Jorge Messias é confortado pela esposa após derrota no Senado Federal, que rejeitou sua indicação pelo Presidente Lula para o Supremo Tribunal Federal | 29.4.2026 | Foto: Ed Alves/Correio Braziliense/D.A.Press
Brasília (DF) · 29 de abril de 2026
Em meio à sabatina de Jorge Messias para o STF, uma leitora resumiu o mal-estar que tomou conta de parte da opinião pública: “É inacreditável que pessoas tão desqualificadas sabatinem futuros ministros do STF.”

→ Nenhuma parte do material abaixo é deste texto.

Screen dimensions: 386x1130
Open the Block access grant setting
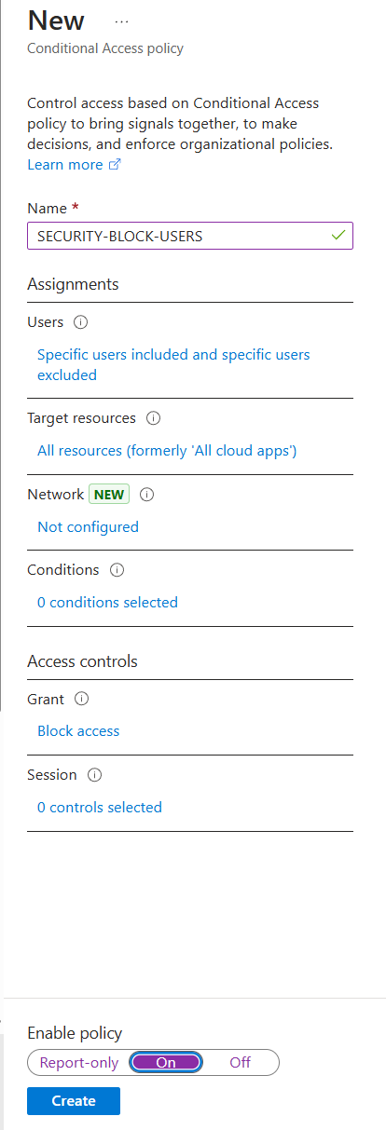point(78,731)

O comentário, que circulou em redes e fóruns de debate, captura a assimetria que marcou a audiência na CCJ do Senado realizada nesta longa quarta-feira (29/abr).
O Advogado-Geral da União possui trajetória consolidada: procurador da Fazenda Nacional desde 2007, graduado pela UFPE, mestre e doutor pela UnB, com passagem por cargos estratégicos nos governos Dilma Rousseff e Lula.
A indicação visava preencher a vaga aberta com a aposentadoria de Luís Roberto Barroso.
A CCJ aprovou o nome por 16 votos a 11, mas o plenário do Senado Federal rejeitou a indicação por 42 a 34, configurando derrota inédita para o governo Lula na República.
O episódio revela tensão inerente ao processo constitucional. A Constituição exige dos ministros do STF notável saber jurídico e reputação ilibada. O indicado reunia esses requisitos técnicos.
Já os senadores, representantes eleitos, exercem legítimo controle democrático. No entanto, o comentário da leitora expõe o desconforto quando parlamentares de carreira predominantemente política e com viés populista questionam juristas de carreira concursada.
Essa desigualdade não anula o papel do Senado, mas evidencia a necessidade de debate qualificado para preservar a democracia.
Fontes registram que o presidente do Senado, Davi Alcolumbre, defendia o nome do senador Rodrigo Pacheco como alternativa.
Entre perfis dos 81 senadores, não há figura com currículo técnico superior ao de Jorge Messias em matéria de advocacia pública e formação acadêmica avançada.
Rodrigo Pacheco, advogado formado pela UFMG e com trânsito político consolidado, era visto como opção de consenso por setores da Casa, mas não supera o domínio técnico do AGU.
O plenário rejeitou a indicação após quase oito horas de sabatina marcada por perguntas sobre o 8 de janeiro, limites do Judiciário e liberdade de expressão.
O indicado evitou confrontos diretos e reafirmou o compromisso com a justiça e o Estado de Direito.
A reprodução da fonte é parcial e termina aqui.